Work to be completed | Rewrite the rows below as a numbered list, skipping blank lines. Leave out the pictures.

Data supplied |
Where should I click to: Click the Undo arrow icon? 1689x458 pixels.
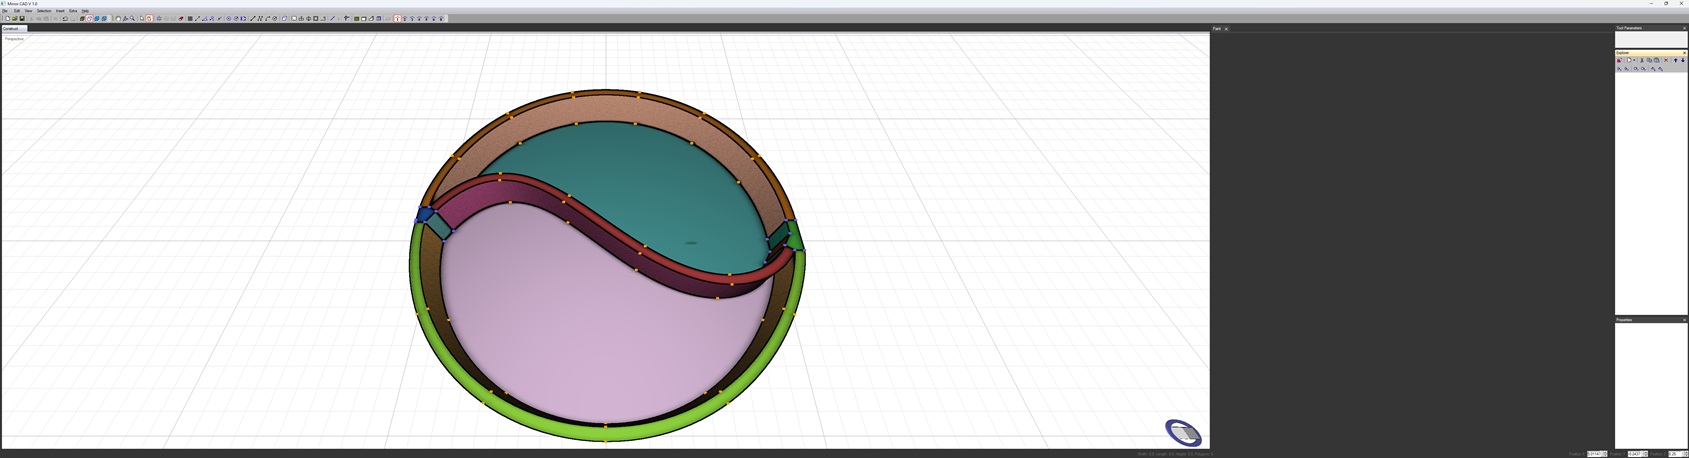65,18
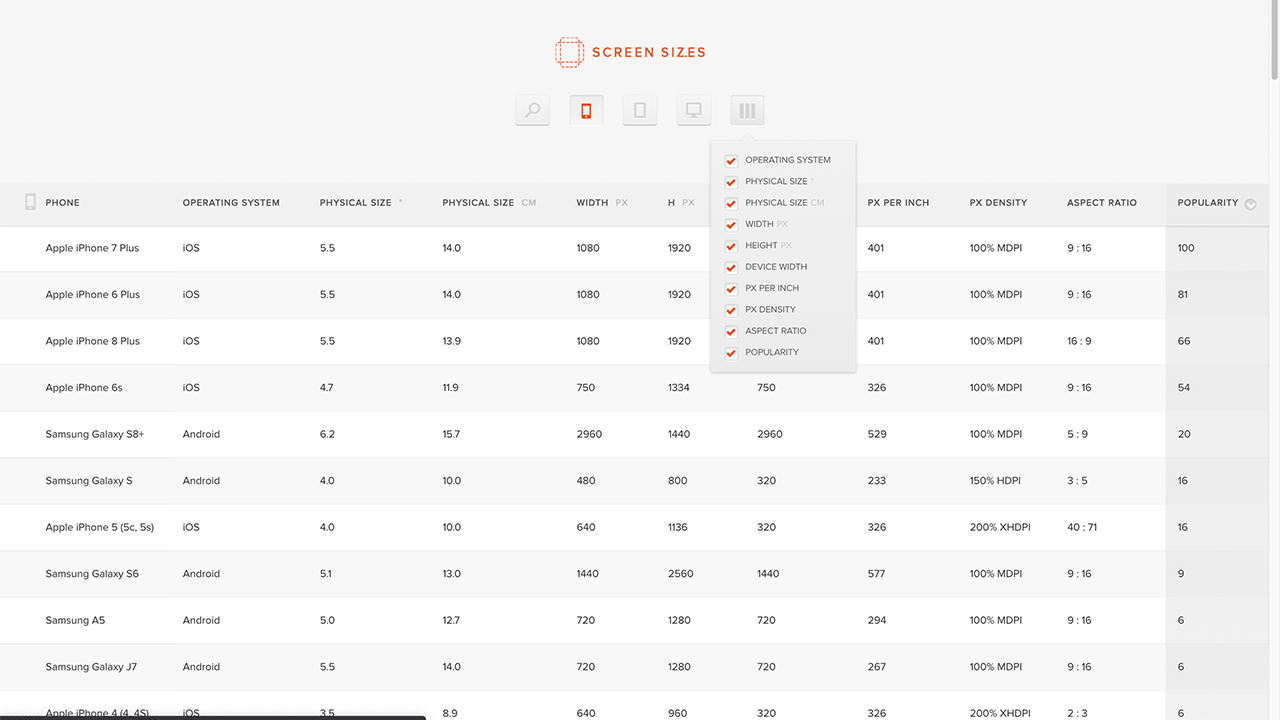Sort table by PX Per Inch header
1280x720 pixels.
[x=898, y=203]
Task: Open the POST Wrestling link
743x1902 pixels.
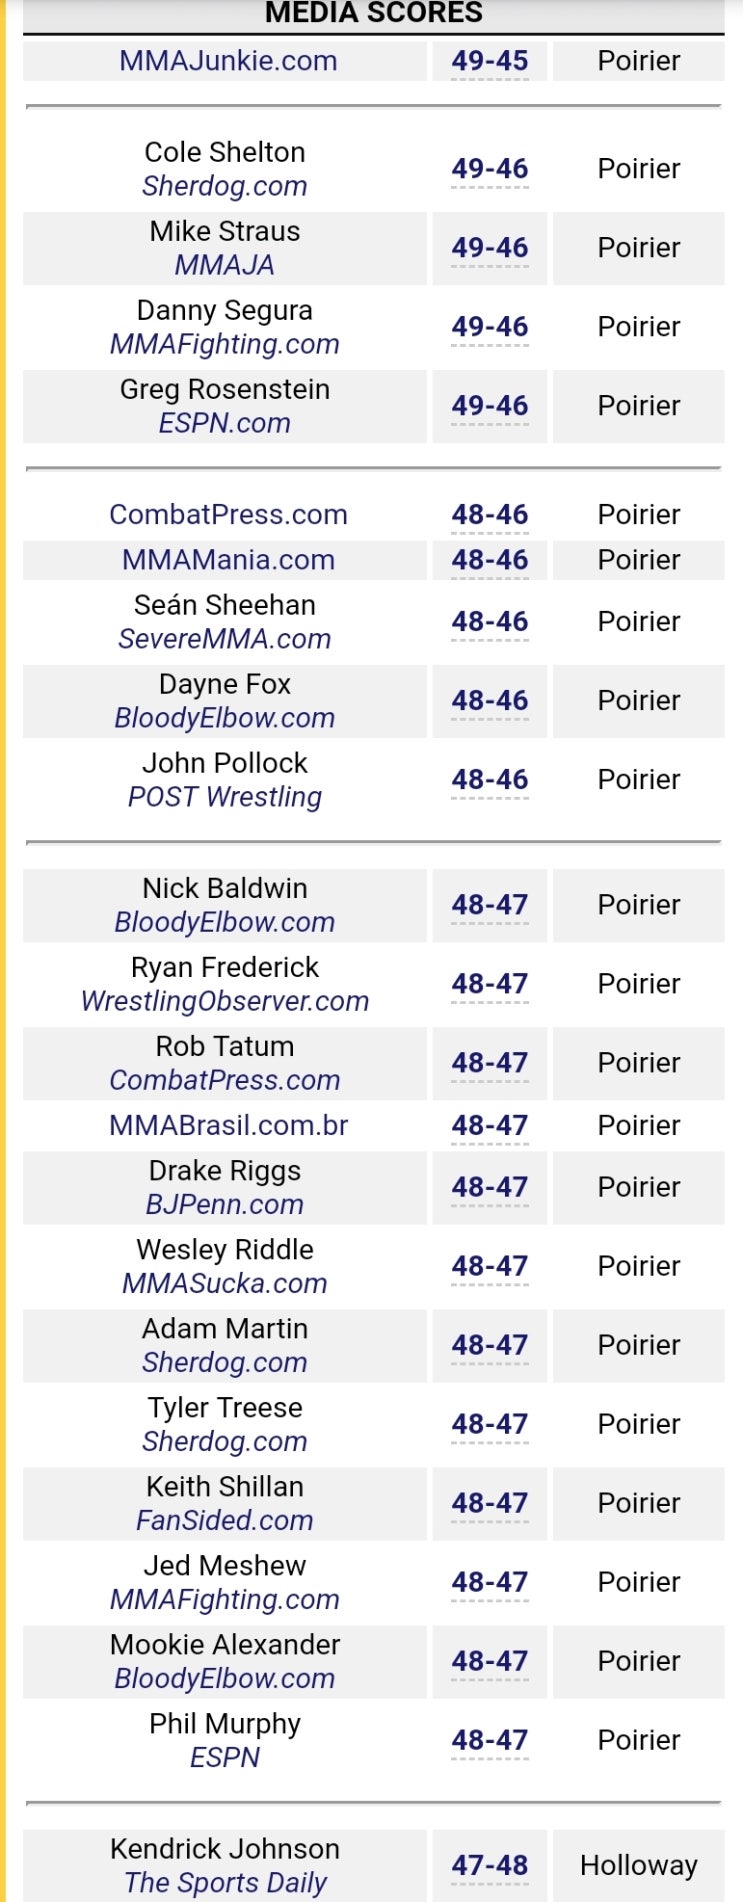Action: (225, 797)
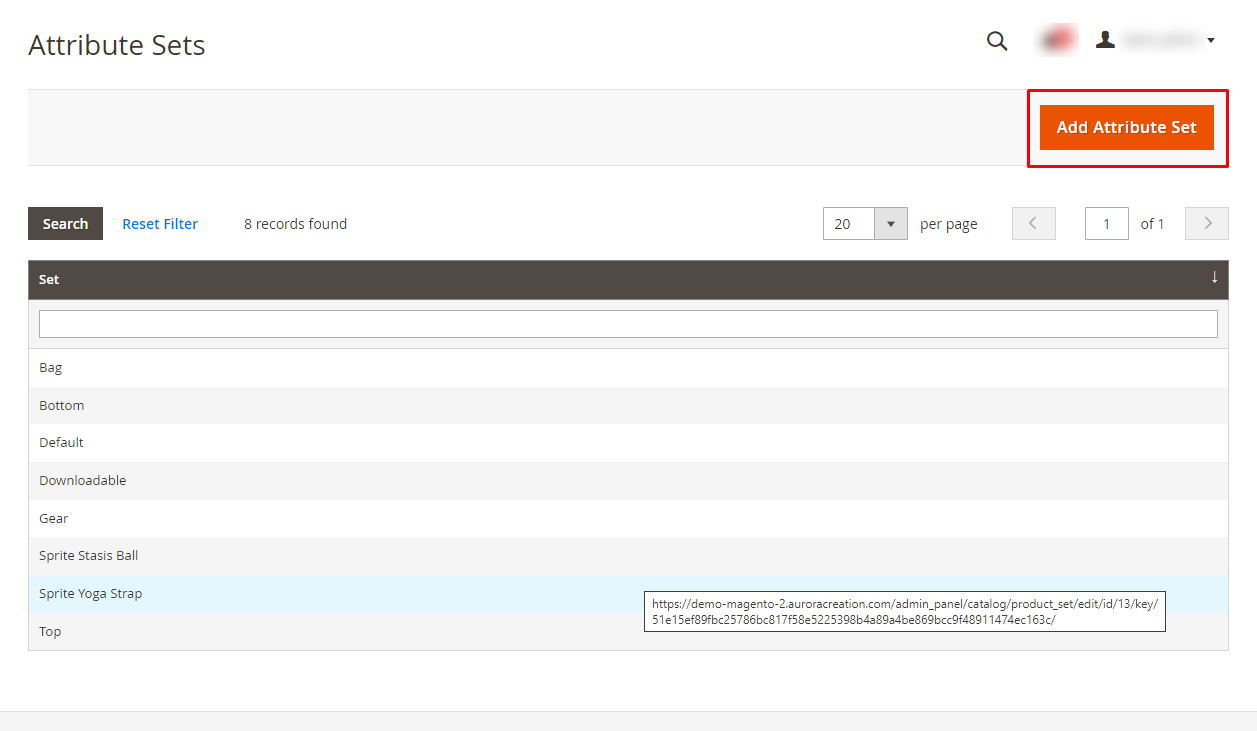This screenshot has height=731, width=1257.
Task: Go to next page arrow
Action: 1207,224
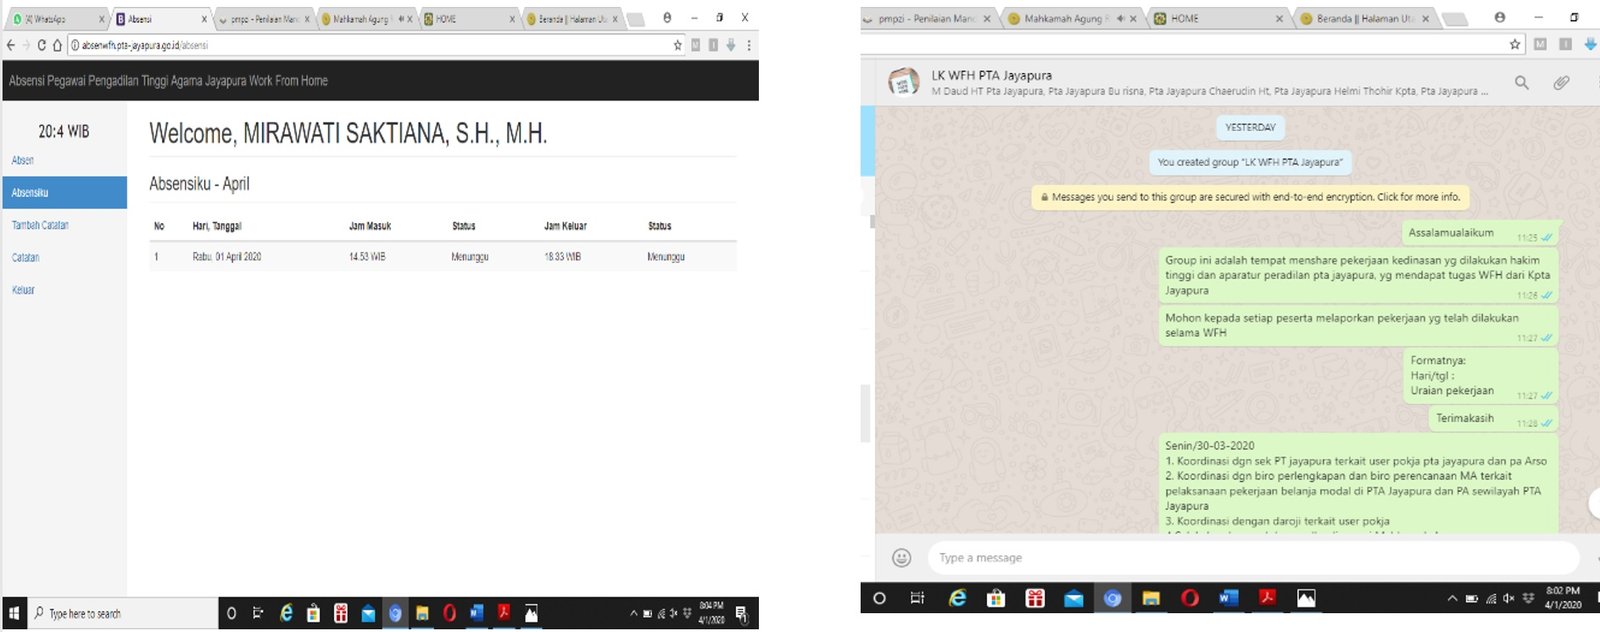
Task: Bookmark page with star icon in left browser
Action: click(678, 45)
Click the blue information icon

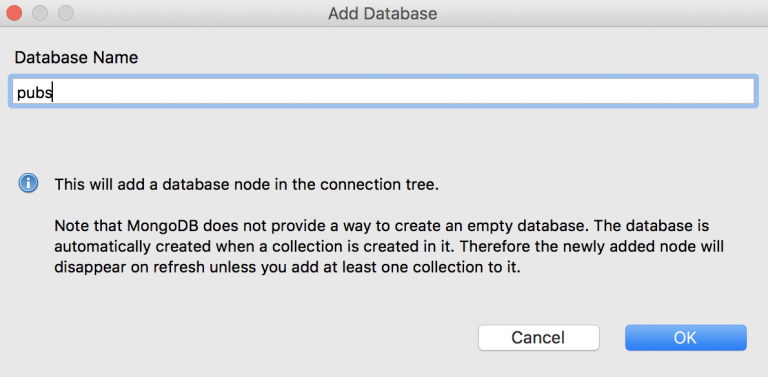(28, 183)
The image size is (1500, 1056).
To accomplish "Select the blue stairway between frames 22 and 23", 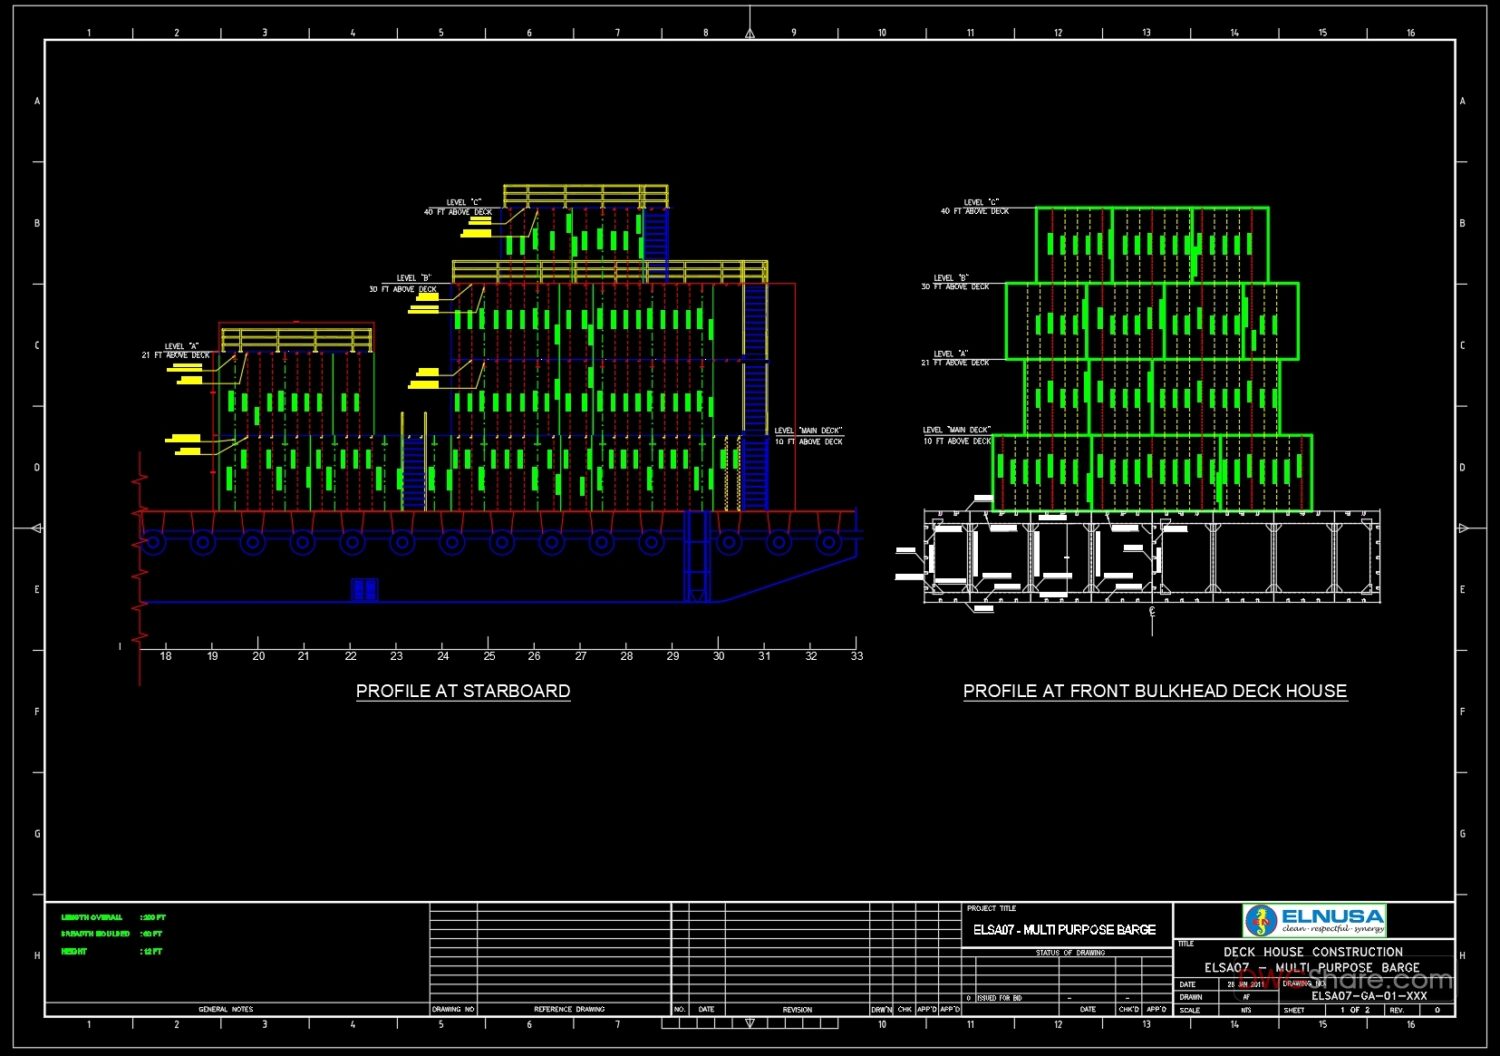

Full output |
1. Where should I click to: Click the Undo arrow icon? 1689x458 pixels.
2. 65,18
3. Sort table by PX Per Inch header
4. 1280x720 pixels.
5. [x=898, y=203]
6. Task: Open the POST Wrestling link
7. 743x1902 pixels.
8. Action: (225, 797)
9. This screenshot has height=731, width=1257.
10. Task: Go to next page arrow
11. Action: 1207,224
12. Task: Bookmark page with star icon in left browser
13. Action: click(678, 45)
14. Click the blue information icon
15. (28, 183)
16. The image size is (1500, 1056).
17. To accomplish "Select the blue stairway between frames 22 and 23", 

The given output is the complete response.